Dieses veränderte Kindheitsmuster hatte zur Folge, dass dem Kind a priori die gesellschaftliche Realität mit all ihren komplexen Problemen und Konfliktpotenzialen zugemutet werden musste und konnte.

Denn im Gegensatz zu der oben skizzierten Literatur des Schonraums, in der das Kind eben von der Wahrnehmung der Wirklichkeit aufgrund einer anderen Auffassung des Kindheitsbegriffs ausgeschlossen und demnach unmündig war, bedingte das Primat des neuen Autoritäts- und Emanzipationsbegriffs Mündigkeit und Gerechtigkeit, eine neue Kindheitsauffassung, die sich in der KJL nach 1968 manifestieren konnte.
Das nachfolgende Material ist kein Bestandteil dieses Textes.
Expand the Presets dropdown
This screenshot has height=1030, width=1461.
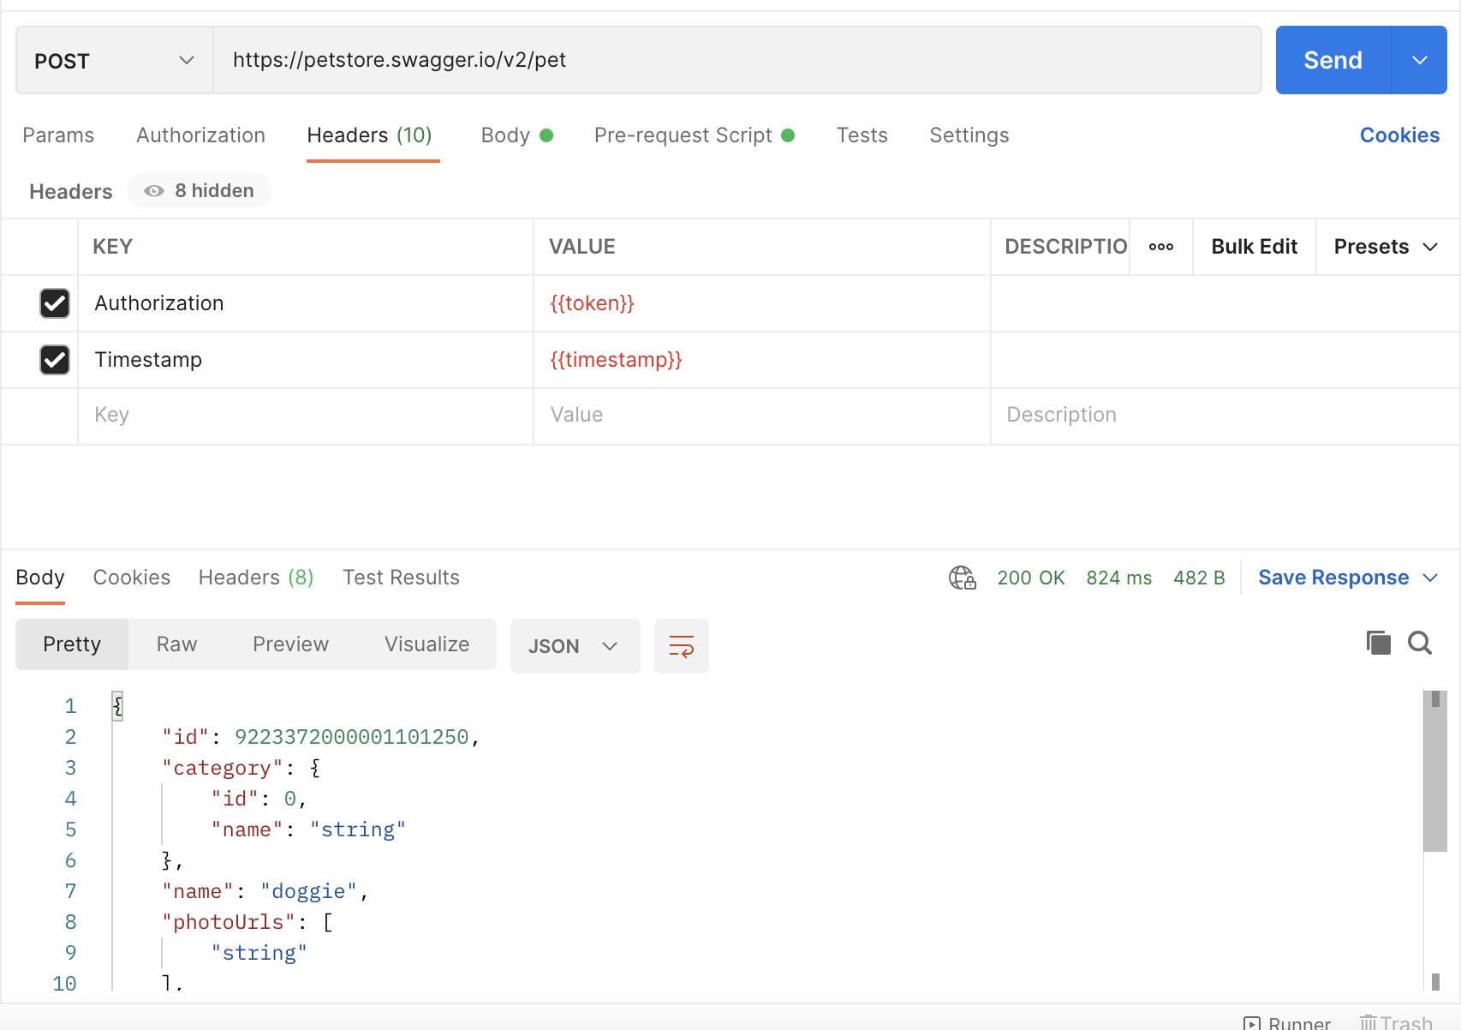click(1386, 247)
Peter Härtling formulierte diesen Umstand beinahe schon programmatisch in einer Rede anlässlich der Verleihung des Deutschen Jugendbuchpreises im Jahre 1969:

„Herrscht noch immer die Meinung vor, dem Kind müßte eine Welt vorgegaukelt werden, die heil und von guten Geistern bewacht ist […]. Die Kinder von heute sind vielen Wirklichkeiten ausgesetzt […]

Die Literatur der Kinder ist auch die Wirklichkeit der Kinder“.[21]

Die Auswirkungen auf die KJL stellten durchgreifende und nachhaltige Veränderungen sowie Neuausrichtungen in der Themenauswahl, der Formenart und der Funktion dar, sodass man in der Forschung auch von der sogenannten Zweiten Moderne der KJL spricht.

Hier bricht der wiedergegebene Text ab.